One of the most brilliant examples of an organic growth hack came from Airbnb. In its early days – back when no one knew who they were – Airbnb built brand recognition by turning to a familiar, widely used online channel: Craigslist.
In a nutshell, the company created a tool that lets its hosts automatically post their Airbnb listing on Craigslist:
The idea is that it can tap into Craigslist’s already humongous audience. It’s a low-risk, relatively low-cost example of using a content channel organically.
Needless to say, the growth hacking strategy worked wonders.
Who doesn’t need growth marketing?
Any business that’s currently focused on a significant overhaul or rebranding may want to backburner growth marketing as it takes time to better understand its identity.
In fact, a mid-identity crisis business may want to table most marketing strategies during this period of discovery. It’s hard to grow your long-term revenue and build up a base of customers without a strong sense of brand identity.
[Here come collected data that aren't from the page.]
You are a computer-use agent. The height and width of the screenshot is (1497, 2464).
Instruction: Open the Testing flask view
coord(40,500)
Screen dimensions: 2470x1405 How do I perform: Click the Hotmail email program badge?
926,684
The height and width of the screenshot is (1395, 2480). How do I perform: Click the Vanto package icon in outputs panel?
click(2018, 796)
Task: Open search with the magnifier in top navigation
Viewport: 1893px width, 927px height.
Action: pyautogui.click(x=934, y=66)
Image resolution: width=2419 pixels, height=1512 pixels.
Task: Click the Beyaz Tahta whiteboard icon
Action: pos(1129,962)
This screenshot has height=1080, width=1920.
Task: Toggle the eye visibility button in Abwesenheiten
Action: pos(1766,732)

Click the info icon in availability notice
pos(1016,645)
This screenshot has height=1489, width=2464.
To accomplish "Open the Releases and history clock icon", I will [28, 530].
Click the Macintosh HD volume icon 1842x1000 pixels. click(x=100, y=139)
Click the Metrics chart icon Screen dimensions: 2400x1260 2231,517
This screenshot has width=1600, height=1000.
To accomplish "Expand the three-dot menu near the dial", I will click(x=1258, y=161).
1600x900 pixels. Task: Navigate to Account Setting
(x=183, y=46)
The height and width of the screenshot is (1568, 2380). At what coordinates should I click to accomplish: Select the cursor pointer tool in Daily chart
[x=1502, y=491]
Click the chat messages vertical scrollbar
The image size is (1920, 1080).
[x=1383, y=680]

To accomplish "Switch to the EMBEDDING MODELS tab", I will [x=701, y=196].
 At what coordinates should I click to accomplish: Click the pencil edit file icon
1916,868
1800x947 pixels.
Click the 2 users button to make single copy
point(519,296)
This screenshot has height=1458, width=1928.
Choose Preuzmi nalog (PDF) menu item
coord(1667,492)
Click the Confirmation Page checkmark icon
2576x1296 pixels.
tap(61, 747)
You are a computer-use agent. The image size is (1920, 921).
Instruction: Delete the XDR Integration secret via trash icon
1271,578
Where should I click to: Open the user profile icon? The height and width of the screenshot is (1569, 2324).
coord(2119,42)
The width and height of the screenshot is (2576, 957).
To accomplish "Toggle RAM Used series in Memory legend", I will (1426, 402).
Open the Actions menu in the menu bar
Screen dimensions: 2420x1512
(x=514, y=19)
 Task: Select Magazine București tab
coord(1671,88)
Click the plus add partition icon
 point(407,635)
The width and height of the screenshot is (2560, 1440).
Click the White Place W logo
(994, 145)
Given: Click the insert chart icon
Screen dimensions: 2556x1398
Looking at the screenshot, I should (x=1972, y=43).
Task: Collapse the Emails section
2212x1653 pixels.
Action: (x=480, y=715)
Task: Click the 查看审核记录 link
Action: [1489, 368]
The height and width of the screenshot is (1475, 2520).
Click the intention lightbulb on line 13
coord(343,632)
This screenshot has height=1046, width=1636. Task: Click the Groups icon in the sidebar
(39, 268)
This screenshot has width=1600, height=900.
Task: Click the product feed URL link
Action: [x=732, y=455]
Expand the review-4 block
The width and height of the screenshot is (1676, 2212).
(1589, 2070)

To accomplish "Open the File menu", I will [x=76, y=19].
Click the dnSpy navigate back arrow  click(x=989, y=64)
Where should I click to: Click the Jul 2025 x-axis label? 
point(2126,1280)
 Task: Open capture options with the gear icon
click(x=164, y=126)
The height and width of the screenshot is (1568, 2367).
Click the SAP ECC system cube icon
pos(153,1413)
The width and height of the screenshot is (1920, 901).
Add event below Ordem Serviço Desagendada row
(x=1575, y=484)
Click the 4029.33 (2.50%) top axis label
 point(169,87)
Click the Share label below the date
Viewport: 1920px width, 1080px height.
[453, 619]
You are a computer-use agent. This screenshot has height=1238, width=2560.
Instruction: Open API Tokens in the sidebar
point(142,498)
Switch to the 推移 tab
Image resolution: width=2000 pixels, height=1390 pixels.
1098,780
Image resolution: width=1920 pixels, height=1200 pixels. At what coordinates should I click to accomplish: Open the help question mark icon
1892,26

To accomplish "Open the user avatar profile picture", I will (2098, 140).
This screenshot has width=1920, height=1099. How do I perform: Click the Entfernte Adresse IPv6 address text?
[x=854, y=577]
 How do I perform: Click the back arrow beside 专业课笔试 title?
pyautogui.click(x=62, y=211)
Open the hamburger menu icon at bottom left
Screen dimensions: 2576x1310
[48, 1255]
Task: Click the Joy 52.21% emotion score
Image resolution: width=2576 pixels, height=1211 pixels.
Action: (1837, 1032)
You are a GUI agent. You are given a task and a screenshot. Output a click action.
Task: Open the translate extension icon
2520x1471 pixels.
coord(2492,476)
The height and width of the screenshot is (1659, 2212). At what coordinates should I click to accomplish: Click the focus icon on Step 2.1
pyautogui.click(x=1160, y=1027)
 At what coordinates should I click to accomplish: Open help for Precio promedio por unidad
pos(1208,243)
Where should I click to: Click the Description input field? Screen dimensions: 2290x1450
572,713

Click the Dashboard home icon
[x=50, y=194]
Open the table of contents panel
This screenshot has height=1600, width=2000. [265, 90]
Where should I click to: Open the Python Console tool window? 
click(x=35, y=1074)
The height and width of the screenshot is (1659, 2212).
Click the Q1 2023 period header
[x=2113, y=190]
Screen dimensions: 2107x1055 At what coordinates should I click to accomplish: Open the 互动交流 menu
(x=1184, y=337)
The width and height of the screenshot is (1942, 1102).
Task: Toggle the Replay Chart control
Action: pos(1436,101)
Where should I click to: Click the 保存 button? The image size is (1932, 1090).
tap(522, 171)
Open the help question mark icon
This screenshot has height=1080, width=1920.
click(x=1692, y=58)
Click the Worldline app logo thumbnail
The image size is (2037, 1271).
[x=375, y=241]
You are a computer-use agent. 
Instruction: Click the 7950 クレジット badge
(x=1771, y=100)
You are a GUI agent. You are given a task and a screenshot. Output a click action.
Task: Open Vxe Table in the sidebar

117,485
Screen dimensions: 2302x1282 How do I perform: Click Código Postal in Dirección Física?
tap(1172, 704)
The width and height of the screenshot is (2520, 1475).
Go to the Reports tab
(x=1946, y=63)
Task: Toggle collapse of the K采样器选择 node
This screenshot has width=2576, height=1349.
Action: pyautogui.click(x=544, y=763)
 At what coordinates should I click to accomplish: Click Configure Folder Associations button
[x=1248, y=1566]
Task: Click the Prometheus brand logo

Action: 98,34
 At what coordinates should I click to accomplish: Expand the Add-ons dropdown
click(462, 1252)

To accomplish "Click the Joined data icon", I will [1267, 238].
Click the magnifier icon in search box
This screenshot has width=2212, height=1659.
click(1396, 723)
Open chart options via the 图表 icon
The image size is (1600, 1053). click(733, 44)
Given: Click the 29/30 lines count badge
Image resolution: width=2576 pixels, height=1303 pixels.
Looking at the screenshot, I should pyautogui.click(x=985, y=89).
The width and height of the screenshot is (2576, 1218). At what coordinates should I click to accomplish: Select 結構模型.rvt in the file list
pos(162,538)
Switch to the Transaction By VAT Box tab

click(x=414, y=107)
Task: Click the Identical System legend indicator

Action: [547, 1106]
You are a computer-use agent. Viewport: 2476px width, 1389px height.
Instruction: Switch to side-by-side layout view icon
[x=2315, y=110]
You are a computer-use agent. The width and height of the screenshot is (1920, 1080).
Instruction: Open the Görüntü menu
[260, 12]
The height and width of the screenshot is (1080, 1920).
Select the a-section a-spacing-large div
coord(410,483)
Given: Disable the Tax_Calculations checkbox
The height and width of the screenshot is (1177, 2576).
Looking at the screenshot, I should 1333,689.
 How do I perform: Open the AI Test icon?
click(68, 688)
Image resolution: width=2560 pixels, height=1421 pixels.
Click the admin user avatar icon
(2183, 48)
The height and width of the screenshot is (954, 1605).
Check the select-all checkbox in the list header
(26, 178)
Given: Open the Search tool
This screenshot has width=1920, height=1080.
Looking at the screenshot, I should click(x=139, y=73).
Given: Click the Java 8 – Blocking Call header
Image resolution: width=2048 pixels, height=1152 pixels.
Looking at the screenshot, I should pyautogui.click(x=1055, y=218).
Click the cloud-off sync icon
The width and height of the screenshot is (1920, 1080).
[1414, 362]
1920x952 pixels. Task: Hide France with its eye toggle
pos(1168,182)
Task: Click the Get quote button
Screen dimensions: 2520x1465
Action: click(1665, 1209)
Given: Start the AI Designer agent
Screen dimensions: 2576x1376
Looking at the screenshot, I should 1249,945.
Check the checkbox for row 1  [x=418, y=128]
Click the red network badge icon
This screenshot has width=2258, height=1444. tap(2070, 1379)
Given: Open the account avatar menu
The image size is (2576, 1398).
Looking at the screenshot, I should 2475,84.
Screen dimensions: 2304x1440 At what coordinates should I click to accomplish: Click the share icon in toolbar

The only other feasible scenario is if you’re broke, in which case, you have bigger problems than marketing.
But for the most part …
It’s really difficult to think of a situation where cost-effective, data-driven marketing that helps build up a base of loyal customers and drive recurring revenue wouldn’t make sense.
So unless you can think of a good reason not to, our stance on the issue is pretty straightforward: Go out and practice growth marketing.